### THINGS TO DO
1. From the director compensation text, reproduce the passage starting at "Compensation Committee Interlocks" and ending at "executive officer compensation.".
2. Answer these questions from the director compensation text:
(a) What annual Board of Directors' fee does each of the two outside directors receive?
(b) What annual fee do outside directors on the audit committee receive?
(c) Who participated in the Board's deliberations on executive officer compensation during 2004?

Director Compensation

 

Directors are not entitled to receive any compensation for serving on our Board of Directors, except that our two outside directors are paid a Board of Directors’ fee of $15,000 per year. Outside directors on the compensation and audit committees of the Board of Directors are compensated with annual fees of $1,000 and $2,500, respectively. Directors are reimbursed for their out-of-pocket expenses incurred in connection with such services.

 

Compensation Committee Interlocks and Insider Participation

 

The compensation arrangements for our executive officers were established pursuant to arms-length negotiations with each executive officer. During 2004, our Chief Executive Officer, Scott W. Brickman, participated in deliberations of our Board of Directors concerning executive officer compensation.

### SOURCE EXCERPT
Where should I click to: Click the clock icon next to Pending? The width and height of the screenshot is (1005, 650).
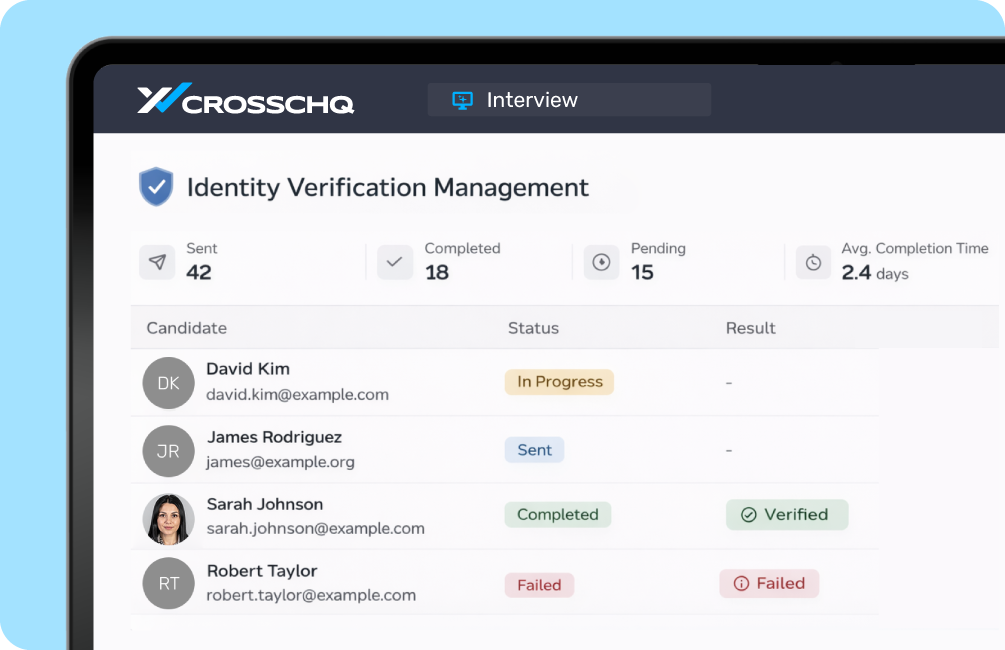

### TASK SOLUTIONS
1.
Compensation Committee Interlocks and Insider Participation

 

The compensation arrangements for our executive officers were established pursuant to arms-length negotiations with each executive officer. During 2004, our Chief Executive Officer, Scott W. Brickman, participated in deliberations of our Board of Directors concerning executive officer compensation.

2.
(a) $15,000 per year
(b) $2,500
(c) Scott W. Brickman, the Chief Executive Officer